Retire Abroad Comfortably
There are all kinds of reasons for people moving abroad. Often it's work-related. For some it's that search for a "better quality of life" (places like France and Spain certainly have much lower population densities). Others are simply retiring to the sun - frequently with the added advantage of cheaper houses and a lower cost of living.
One vital element of any move abroad is your finances: not just coping with day-to-day expenses, but looking longer term. What effect will living overseas have on existing savings and how can you find the best saving rates once you've made the move?
Existing UK Investments?
Let's just qualify exactly what we mean by "expat" before we go on. An expat is someone who lives abroad permanently. Regardless of how often they return to the UK, they are legally and fiscally a resident of another country.
This is important because although there's nothing to stop you keeping current or savings accounts in the UK (and it can be convenient for times when you visit), any interest gained from savings will be taxed according to the rules of your adopted country.
This can make a big difference to things like ISAs and PEPs. They might be tax-free in the UK, but the chances are they are not tax-free abroad. Your "local" tax man will want his slice. In many cases although you can keep these investments, you are no longer allowed to contribute to them. In fact without the tax advantages, it might actually be poor use of your money to do so.
Foreign and Offshore Accounts?
You can continue to add to an ordinary savings account in the UK - but any interest will be added to your income and taxed at the rate applicable where you now live. Whether that's getting you the best saving rates will depend on all kinds of things - including whether you are working overseas or retired and what tax allowances you get. Exchange rates might also be a factor.
Getting the best from your money means keeping an eye on it. If you leave it languishing in any particular account or investment it's probably not working for you as hard as it could. Money markets are volatile. Financial products change regularly. Being a "rate tart" might not sound very polite, but being prepared to change frequently in pursuit of the best return could make a noticeable difference to your income.
You'll almost certainly have a current account in your country of residence, to pay utility bills if nothing else. Have you looked at savings accounts? In France, for example, everyone is entitled to open a "Livret A". The interest rate might not be the highest you'll see but, at the time of writing, they are tax-free up to 22,950 Euros. When many offshore accounts won't even entertain your application for less than £25,000 it's an alternative that gives you at least some return on your money. These particular accounts also allow instant withdrawal without penalty.
Each country will be different, of course, but there are almost always other vehicles for relatively small, regular savings of this kind. You might have to wrap your money up for a period - and whether that's viable for you will depend on your circumstances - but looking at "local" ways to save offers you a variety of savings that can, to some extent, insulate you from problems that might occur in the UK.
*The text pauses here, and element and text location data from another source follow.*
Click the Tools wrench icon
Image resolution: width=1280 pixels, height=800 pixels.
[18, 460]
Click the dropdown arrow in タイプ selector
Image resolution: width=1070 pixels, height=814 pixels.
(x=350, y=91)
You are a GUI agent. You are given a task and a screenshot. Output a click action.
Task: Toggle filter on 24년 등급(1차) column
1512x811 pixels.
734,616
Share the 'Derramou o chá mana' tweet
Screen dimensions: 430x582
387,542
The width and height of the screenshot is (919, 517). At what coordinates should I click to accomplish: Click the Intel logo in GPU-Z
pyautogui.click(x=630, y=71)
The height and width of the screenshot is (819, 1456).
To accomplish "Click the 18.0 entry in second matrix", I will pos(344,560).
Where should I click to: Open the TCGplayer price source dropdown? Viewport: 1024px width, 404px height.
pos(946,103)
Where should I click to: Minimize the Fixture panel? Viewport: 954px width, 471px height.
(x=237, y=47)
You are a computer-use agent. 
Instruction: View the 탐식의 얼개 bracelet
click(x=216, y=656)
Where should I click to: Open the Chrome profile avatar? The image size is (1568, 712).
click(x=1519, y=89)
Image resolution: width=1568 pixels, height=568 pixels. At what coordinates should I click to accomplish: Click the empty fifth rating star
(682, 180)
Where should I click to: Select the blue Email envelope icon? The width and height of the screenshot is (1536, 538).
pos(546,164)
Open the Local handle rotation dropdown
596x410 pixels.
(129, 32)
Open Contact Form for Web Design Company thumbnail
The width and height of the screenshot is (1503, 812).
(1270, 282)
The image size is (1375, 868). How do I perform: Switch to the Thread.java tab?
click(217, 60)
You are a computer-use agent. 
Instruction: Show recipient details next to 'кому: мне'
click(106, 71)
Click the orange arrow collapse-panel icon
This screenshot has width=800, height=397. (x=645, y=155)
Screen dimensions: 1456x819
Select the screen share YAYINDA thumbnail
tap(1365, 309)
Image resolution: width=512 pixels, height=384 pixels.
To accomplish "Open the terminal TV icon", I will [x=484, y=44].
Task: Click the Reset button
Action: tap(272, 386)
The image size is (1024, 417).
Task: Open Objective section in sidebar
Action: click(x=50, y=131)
If you've got substantial money to put away then the best saving rates at the moment are certainly with offshore accounts. They also frequently offer a spread of currencies to mitigate against exchange rate fluctuations. In the current market, however, even getting one or two percentage points extra is likely to demand an initial investment of £100,000 and may entail relatively large monthly commitments too.
And What About QROPS?
Introduced in 2006, QROPS (Qualifying Recognised Overseas Pensions Schemes) can, under certain circumstances, allow for UK pensions to be moved abroad - or offshore. There are some regional restrictions, so while the EU and USA qualify, Australia and New Zealand do not. This could change, so it's worth keeping up to date with the HMRC website.
There can be many benefits in moving your pension to a QROPS, and getting the best saving rates is only one of them. Tax liability might be drastically reduced - from as much as 55%, right down to zero for some. It may also be possible to take a larger initial lump sum than a UK pension investment allows.
Newspaper headlines might give the impression that QROPS are a boon for all expats, but that may not be the case in your particular situation. It's a complicated area - one where taking professional advice is highly recommended.
Active Money Management - Wherever You Are
As always, balance is the key to keeping your income stable and your savings growing. You really do want to avoid that "all eggs in one basket" scenario. One major benefit of the internet for expats is that you can monitor what's going on in both the UK and where you live. Transferring money between accounts in different countries can often be done in as little as 48 hours. It has never been easier to manage your international finances.
We're not expecting you to spend all your time abroad looking at comparison websites, but putting aside an hour or two a month - perhaps when your bank statements come in - might just make lying back and soaking up the sun even more stress free!